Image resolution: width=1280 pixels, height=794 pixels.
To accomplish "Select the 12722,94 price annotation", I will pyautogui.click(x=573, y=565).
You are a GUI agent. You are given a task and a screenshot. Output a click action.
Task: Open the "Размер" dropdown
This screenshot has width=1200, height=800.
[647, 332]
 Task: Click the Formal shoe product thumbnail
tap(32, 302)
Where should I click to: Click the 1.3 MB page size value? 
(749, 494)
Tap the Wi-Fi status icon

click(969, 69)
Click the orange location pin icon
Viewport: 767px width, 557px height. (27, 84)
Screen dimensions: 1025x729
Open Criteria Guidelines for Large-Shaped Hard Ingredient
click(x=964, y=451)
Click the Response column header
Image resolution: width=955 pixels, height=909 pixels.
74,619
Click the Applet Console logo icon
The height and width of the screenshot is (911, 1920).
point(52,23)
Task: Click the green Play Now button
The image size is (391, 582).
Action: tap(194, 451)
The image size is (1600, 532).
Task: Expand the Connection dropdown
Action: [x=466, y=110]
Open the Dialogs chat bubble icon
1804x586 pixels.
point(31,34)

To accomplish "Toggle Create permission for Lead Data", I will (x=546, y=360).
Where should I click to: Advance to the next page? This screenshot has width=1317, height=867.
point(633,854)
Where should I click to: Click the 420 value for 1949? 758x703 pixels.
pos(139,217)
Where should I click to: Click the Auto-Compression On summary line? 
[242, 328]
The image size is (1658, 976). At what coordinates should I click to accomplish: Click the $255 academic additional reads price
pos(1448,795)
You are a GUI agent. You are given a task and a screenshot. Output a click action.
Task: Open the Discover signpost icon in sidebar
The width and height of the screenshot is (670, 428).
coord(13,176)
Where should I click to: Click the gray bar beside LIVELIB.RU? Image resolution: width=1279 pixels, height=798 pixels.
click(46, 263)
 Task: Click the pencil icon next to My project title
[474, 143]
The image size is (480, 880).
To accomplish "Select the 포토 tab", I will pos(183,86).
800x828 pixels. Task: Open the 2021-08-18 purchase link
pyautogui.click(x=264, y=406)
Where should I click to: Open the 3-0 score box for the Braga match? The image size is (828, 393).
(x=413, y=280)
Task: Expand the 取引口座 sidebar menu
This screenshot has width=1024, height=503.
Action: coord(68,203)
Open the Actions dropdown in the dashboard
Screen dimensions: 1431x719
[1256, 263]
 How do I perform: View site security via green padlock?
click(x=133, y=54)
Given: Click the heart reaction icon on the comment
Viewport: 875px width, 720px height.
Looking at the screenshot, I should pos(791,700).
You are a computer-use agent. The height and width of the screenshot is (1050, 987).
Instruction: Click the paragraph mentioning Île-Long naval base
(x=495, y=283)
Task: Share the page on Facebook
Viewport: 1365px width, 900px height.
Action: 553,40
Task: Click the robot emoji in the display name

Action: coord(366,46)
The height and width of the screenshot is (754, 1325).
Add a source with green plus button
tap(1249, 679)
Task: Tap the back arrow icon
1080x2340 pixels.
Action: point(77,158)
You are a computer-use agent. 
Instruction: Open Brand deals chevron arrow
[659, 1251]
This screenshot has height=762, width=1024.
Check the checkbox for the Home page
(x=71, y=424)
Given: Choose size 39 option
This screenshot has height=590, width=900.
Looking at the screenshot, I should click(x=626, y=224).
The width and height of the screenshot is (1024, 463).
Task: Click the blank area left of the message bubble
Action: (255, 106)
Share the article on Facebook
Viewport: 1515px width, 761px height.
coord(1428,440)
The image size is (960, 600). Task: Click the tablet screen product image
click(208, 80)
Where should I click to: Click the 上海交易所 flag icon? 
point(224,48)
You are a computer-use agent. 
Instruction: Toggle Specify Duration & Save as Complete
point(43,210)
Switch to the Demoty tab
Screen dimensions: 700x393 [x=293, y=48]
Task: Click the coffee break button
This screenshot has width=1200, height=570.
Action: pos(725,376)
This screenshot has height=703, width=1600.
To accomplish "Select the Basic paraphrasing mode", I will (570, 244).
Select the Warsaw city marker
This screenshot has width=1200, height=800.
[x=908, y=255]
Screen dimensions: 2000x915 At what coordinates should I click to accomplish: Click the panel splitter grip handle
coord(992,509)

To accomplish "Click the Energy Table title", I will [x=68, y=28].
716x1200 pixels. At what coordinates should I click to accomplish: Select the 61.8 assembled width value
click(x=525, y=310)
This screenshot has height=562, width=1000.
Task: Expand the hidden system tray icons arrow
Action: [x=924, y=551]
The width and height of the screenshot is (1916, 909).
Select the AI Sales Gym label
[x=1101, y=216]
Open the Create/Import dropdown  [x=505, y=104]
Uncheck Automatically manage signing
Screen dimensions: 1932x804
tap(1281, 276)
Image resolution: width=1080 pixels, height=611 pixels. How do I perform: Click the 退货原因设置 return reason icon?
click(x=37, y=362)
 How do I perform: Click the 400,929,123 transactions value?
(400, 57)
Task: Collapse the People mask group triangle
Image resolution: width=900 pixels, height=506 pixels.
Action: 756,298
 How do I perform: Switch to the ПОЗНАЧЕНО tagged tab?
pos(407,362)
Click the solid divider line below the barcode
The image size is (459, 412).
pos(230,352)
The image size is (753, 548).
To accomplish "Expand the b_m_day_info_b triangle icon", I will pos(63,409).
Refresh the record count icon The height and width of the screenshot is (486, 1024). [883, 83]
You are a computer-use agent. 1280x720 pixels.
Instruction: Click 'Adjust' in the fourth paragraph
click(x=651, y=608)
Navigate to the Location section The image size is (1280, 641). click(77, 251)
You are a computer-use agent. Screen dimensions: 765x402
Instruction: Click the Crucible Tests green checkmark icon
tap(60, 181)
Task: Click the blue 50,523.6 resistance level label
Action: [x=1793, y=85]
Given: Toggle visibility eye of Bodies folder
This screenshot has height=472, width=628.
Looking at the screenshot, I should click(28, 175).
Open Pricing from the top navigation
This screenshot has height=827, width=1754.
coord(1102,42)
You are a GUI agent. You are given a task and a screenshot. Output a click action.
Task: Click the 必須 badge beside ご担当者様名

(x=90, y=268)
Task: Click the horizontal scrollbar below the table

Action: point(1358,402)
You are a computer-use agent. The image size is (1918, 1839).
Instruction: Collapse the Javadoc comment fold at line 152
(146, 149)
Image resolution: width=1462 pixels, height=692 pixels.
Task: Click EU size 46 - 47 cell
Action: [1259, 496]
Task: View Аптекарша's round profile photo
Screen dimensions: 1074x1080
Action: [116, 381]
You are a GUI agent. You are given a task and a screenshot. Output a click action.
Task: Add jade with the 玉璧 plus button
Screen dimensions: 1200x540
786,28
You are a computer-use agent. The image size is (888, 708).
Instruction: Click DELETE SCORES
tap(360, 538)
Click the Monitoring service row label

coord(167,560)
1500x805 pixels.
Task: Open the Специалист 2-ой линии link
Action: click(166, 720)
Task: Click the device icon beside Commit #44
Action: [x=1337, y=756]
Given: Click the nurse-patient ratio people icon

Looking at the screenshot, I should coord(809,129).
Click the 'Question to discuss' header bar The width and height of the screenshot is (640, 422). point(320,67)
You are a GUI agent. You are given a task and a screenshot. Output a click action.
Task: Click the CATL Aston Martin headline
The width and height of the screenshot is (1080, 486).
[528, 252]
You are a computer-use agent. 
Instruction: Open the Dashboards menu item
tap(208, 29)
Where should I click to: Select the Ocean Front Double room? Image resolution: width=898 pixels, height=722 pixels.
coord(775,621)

> Work task:
Print every line of the records above without a single difference.

> Answer section:
Image resolution: width=1280 pixels, height=794 pixels.
To accomplish "Select the 12722,94 price annotation", I will pyautogui.click(x=573, y=565).
You are a GUI agent. You are given a task and a screenshot. Output a click action.
Task: Open the "Размер" dropdown
This screenshot has width=1200, height=800.
[647, 332]
 Task: Click the Formal shoe product thumbnail
tap(32, 302)
Where should I click to: Click the 1.3 MB page size value? 
(749, 494)
Tap the Wi-Fi status icon

click(969, 69)
Click the orange location pin icon
Viewport: 767px width, 557px height. (27, 84)
Screen dimensions: 1025x729
Open Criteria Guidelines for Large-Shaped Hard Ingredient
click(x=964, y=451)
Click the Response column header
Image resolution: width=955 pixels, height=909 pixels.
74,619
Click the Applet Console logo icon
The height and width of the screenshot is (911, 1920).
point(52,23)
Task: Click the green Play Now button
The image size is (391, 582).
Action: tap(194, 451)
The image size is (1600, 532).
Task: Expand the Connection dropdown
Action: [x=466, y=110]
Open the Dialogs chat bubble icon
1804x586 pixels.
point(31,34)

To accomplish "Toggle Create permission for Lead Data", I will (x=546, y=360).
Where should I click to: Advance to the next page? This screenshot has width=1317, height=867.
point(633,854)
Where should I click to: Click the 420 value for 1949? 758x703 pixels.
pos(139,217)
Where should I click to: Click the Auto-Compression On summary line? 
[242, 328]
The image size is (1658, 976). At what coordinates should I click to accomplish: Click the $255 academic additional reads price
pos(1448,795)
You are a GUI agent. You are given a task and a screenshot. Output a click action.
Task: Open the Discover signpost icon in sidebar
The width and height of the screenshot is (670, 428).
coord(13,176)
Where should I click to: Click the gray bar beside LIVELIB.RU? Image resolution: width=1279 pixels, height=798 pixels.
click(46, 263)
 Task: Click the pencil icon next to My project title
[474, 143]
The image size is (480, 880).
To accomplish "Select the 포토 tab", I will pos(183,86).
800x828 pixels. Task: Open the 2021-08-18 purchase link
pyautogui.click(x=264, y=406)
Where should I click to: Open the 3-0 score box for the Braga match? The image size is (828, 393).
(x=413, y=280)
Task: Expand the 取引口座 sidebar menu
This screenshot has width=1024, height=503.
Action: coord(68,203)
Open the Actions dropdown in the dashboard
Screen dimensions: 1431x719
[1256, 263]
 How do I perform: View site security via green padlock?
click(x=133, y=54)
Given: Click the heart reaction icon on the comment
Viewport: 875px width, 720px height.
Looking at the screenshot, I should pos(791,700).
You are a computer-use agent. The height and width of the screenshot is (1050, 987).
Instruction: Click the paragraph mentioning Île-Long naval base
(x=495, y=283)
Task: Share the page on Facebook
Viewport: 1365px width, 900px height.
Action: 553,40
Task: Click the robot emoji in the display name

Action: coord(366,46)
The height and width of the screenshot is (754, 1325).
Add a source with green plus button
tap(1249, 679)
Task: Tap the back arrow icon
1080x2340 pixels.
Action: point(77,158)
You are a computer-use agent. 
Instruction: Open Brand deals chevron arrow
[659, 1251]
This screenshot has height=762, width=1024.
Check the checkbox for the Home page
(x=71, y=424)
Given: Choose size 39 option
This screenshot has height=590, width=900.
Looking at the screenshot, I should click(x=626, y=224).
The width and height of the screenshot is (1024, 463).
Task: Click the blank area left of the message bubble
Action: (255, 106)
Share the article on Facebook
Viewport: 1515px width, 761px height.
coord(1428,440)
The image size is (960, 600). Task: Click the tablet screen product image
click(208, 80)
Where should I click to: Click the 上海交易所 flag icon? 
point(224,48)
You are a computer-use agent. 
Instruction: Toggle Specify Duration & Save as Complete
point(43,210)
Switch to the Demoty tab
Screen dimensions: 700x393 [x=293, y=48]
Task: Click the coffee break button
This screenshot has width=1200, height=570.
Action: pos(725,376)
This screenshot has height=703, width=1600.
To accomplish "Select the Basic paraphrasing mode", I will (570, 244).
Select the Warsaw city marker
This screenshot has width=1200, height=800.
[x=908, y=255]
Screen dimensions: 2000x915 At what coordinates should I click to accomplish: Click the panel splitter grip handle
coord(992,509)

To accomplish "Click the Energy Table title", I will [x=68, y=28].
716x1200 pixels. At what coordinates should I click to accomplish: Select the 61.8 assembled width value
click(x=525, y=310)
This screenshot has height=562, width=1000.
Task: Expand the hidden system tray icons arrow
Action: [x=924, y=551]
The width and height of the screenshot is (1916, 909).
Select the AI Sales Gym label
[x=1101, y=216]
Open the Create/Import dropdown  [x=505, y=104]
Uncheck Automatically manage signing
Screen dimensions: 1932x804
tap(1281, 276)
Image resolution: width=1080 pixels, height=611 pixels. How do I perform: Click the 退货原因设置 return reason icon?
click(x=37, y=362)
 How do I perform: Click the 400,929,123 transactions value?
(400, 57)
Task: Collapse the People mask group triangle
Image resolution: width=900 pixels, height=506 pixels.
Action: 756,298
 How do I perform: Switch to the ПОЗНАЧЕНО tagged tab?
pos(407,362)
Click the solid divider line below the barcode
The image size is (459, 412).
pos(230,352)
The image size is (753, 548).
To accomplish "Expand the b_m_day_info_b triangle icon", I will pos(63,409).
Refresh the record count icon The height and width of the screenshot is (486, 1024). [883, 83]
You are a computer-use agent. 1280x720 pixels.
Instruction: Click 'Adjust' in the fourth paragraph
click(x=651, y=608)
Navigate to the Location section The image size is (1280, 641). click(77, 251)
You are a computer-use agent. Screen dimensions: 765x402
Instruction: Click the Crucible Tests green checkmark icon
tap(60, 181)
Task: Click the blue 50,523.6 resistance level label
Action: [x=1793, y=85]
Given: Toggle visibility eye of Bodies folder
This screenshot has height=472, width=628.
Looking at the screenshot, I should click(28, 175).
Open Pricing from the top navigation
This screenshot has height=827, width=1754.
coord(1102,42)
You are a GUI agent. You are given a task and a screenshot. Output a click action.
Task: Click the 必須 badge beside ご担当者様名

(x=90, y=268)
Task: Click the horizontal scrollbar below the table

Action: point(1358,402)
You are a computer-use agent. The image size is (1918, 1839).
Instruction: Collapse the Javadoc comment fold at line 152
(146, 149)
Image resolution: width=1462 pixels, height=692 pixels.
Task: Click EU size 46 - 47 cell
Action: [1259, 496]
Task: View Аптекарша's round profile photo
Screen dimensions: 1074x1080
Action: [116, 381]
You are a GUI agent. You are given a task and a screenshot. Output a click action.
Task: Add jade with the 玉璧 plus button
Screen dimensions: 1200x540
786,28
You are a computer-use agent. The image size is (888, 708).
Instruction: Click DELETE SCORES
tap(360, 538)
Click the Monitoring service row label

coord(167,560)
1500x805 pixels.
Task: Open the Специалист 2-ой линии link
Action: click(166, 720)
Task: Click the device icon beside Commit #44
Action: [x=1337, y=756]
Given: Click the nurse-patient ratio people icon

Looking at the screenshot, I should coord(809,129).
Click the 'Question to discuss' header bar The width and height of the screenshot is (640, 422). point(320,67)
You are a GUI agent. You are given a task and a screenshot. Output a click action.
Task: Click the CATL Aston Martin headline
The width and height of the screenshot is (1080, 486).
[528, 252]
You are a computer-use agent. 
Instruction: Open the Dashboards menu item
tap(208, 29)
Where should I click to: Select the Ocean Front Double room? Image resolution: width=898 pixels, height=722 pixels.
coord(775,621)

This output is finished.